A prestigious US education group has backed a boycott of Israeli universities.
The American Studies Association endorsed its national council’s call for the boycott, following a two-thirds majority rule within the 1,252 members that had voted by yesterday’s deadline.
The body as a whole has nearly 4,000 members, most of which did not cast a ballot. But the 1,252 figure was an unprecedented number—it was the largest turnout for a vote the ASA has ever seen.
The vote itself was opened at the bequest of members that opposed the boycott. Originally, ASA’s 20-member national council was to determine whether or not a boycott would be endorsed, and that council passed the motion unanimously.
Protesters said the issue was too sensitive to leave to the smaller body, and requested the matter be opened up to all members.
“The National Council engaged and addressed questions and concerns of the membership throughout the process,” an ASA statement said.

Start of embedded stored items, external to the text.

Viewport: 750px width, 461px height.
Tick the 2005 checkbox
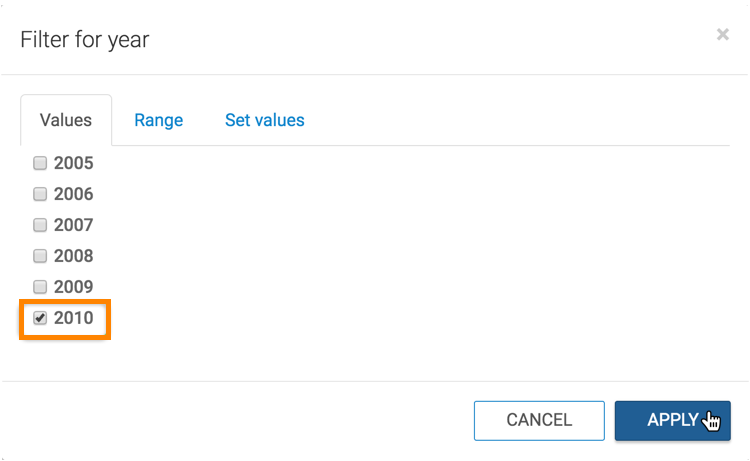(x=40, y=163)
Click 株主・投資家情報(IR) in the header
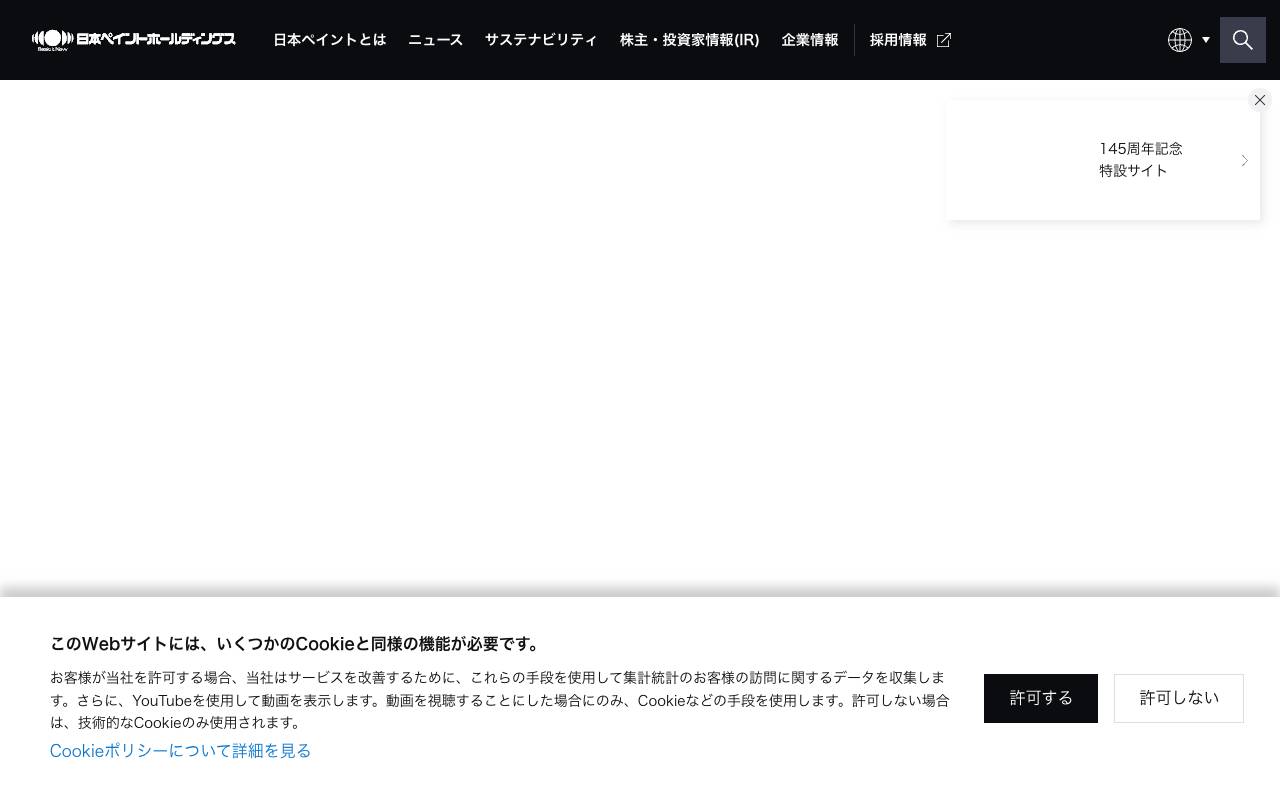Image resolution: width=1280 pixels, height=800 pixels. tap(689, 40)
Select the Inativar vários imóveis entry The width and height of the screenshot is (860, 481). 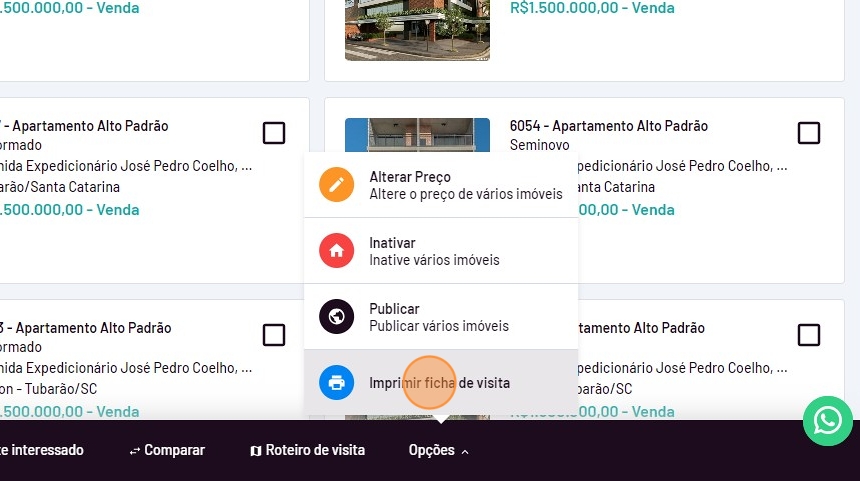click(441, 251)
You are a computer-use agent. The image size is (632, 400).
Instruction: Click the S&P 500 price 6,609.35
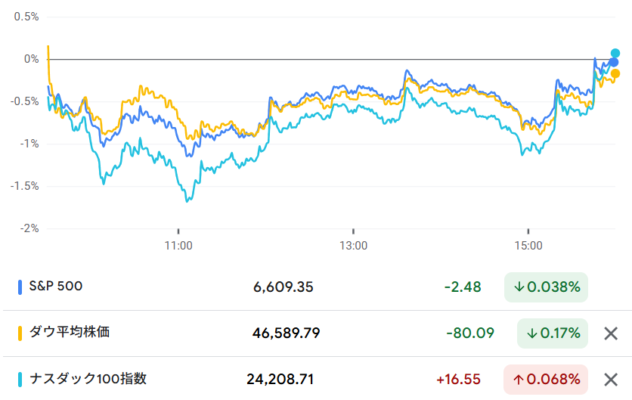284,287
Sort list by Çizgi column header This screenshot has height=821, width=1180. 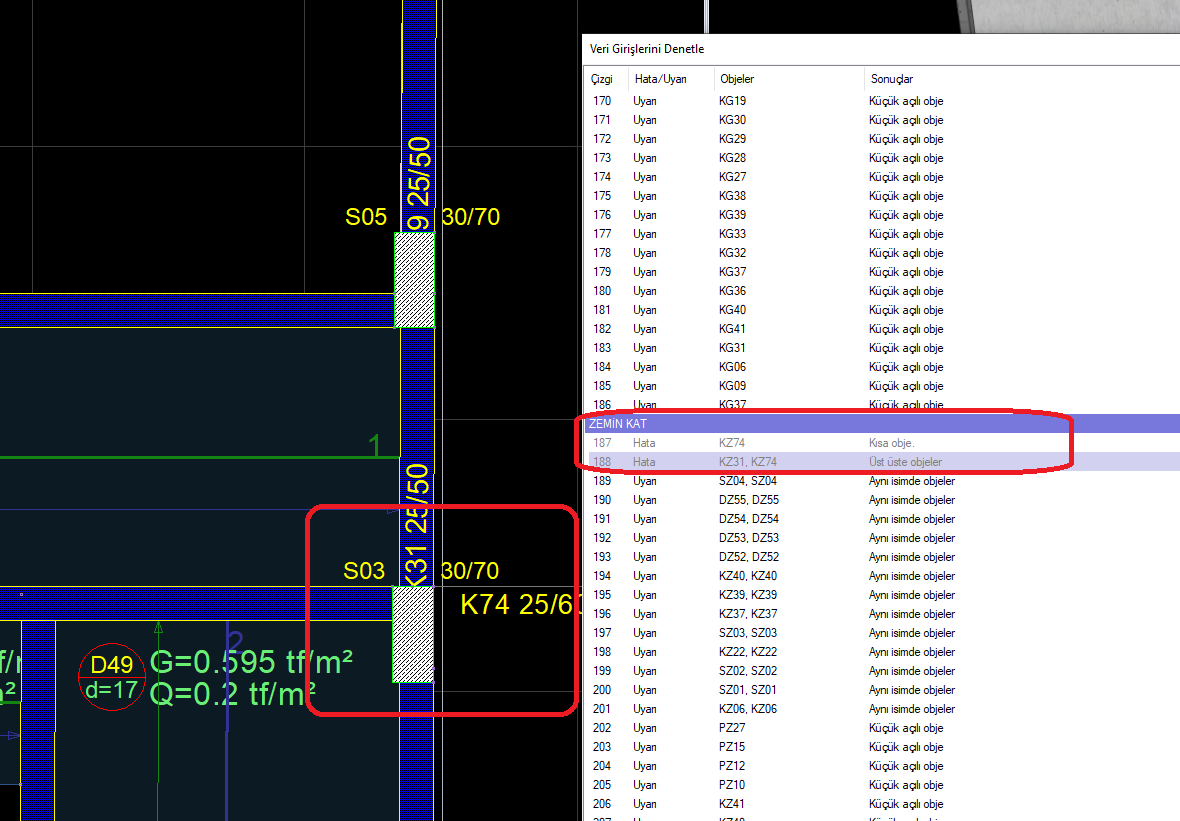pyautogui.click(x=602, y=79)
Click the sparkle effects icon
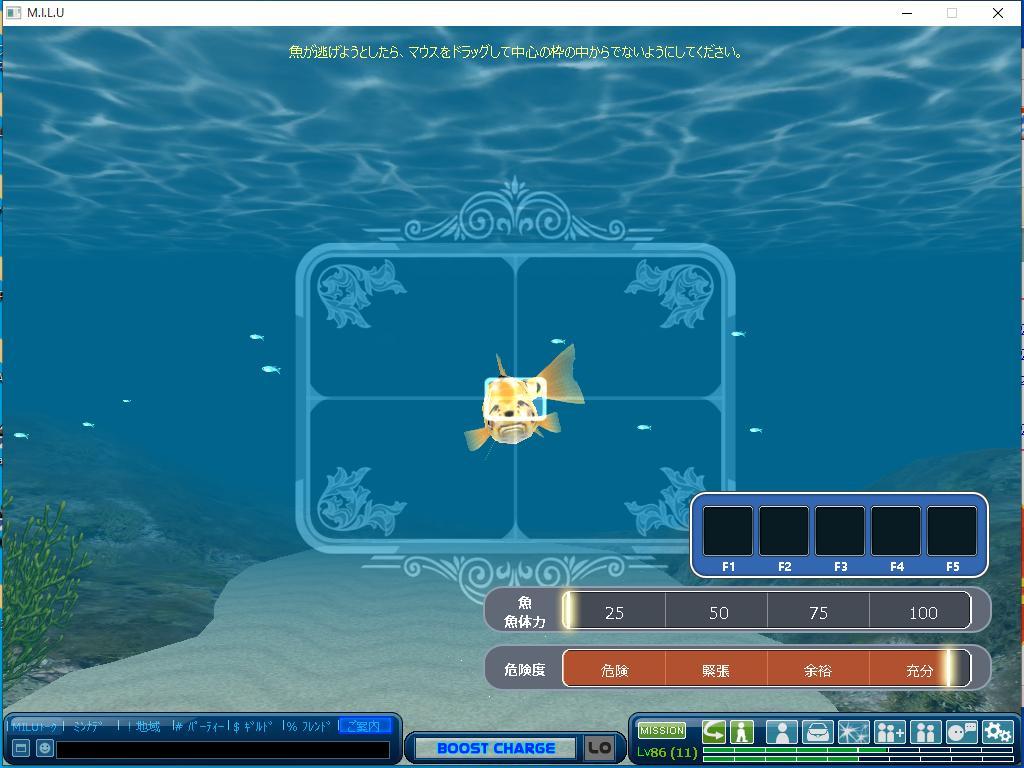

“During the open discussion at the recent convention, members asked us to draft a resolution that was relevant to the ASA in particular and so the Council’s final resolution acknowledged that the US plays a significant role in enabling the Israeli occupation of Palestine.”
The boycott applies to ASA as a whole, not to individual members, which can decide for themselves whether or not to support the ban.
This week Jewish groups condemned the move, with AJC director on anti-Semitism Kenneth Stern saying, “This abhorrent action is blatant discrimination against Israelis…Why are Israeli academic institutions the only universities in the world to be shunned? Well, as ASA President Curtis Marez said, ‘One has to start somewhere.’”
ADL National Director Abe Foxman added: “This shameful, morally bankrupt and intellectually dishonest attack on academic freedom by the American Studies Association should be soundly condemned by all who are committed to the ideal that open exchange of ideas is the most effective way to achieve change. Targeting Israeli institutions solely because they are in Israel — the only democratic country in the Middle East where scholarship and debate are encouraged and flourish — is based on a myopic and fundamentally distorted perspective of Israel and the conflict and is manifestly unjust.”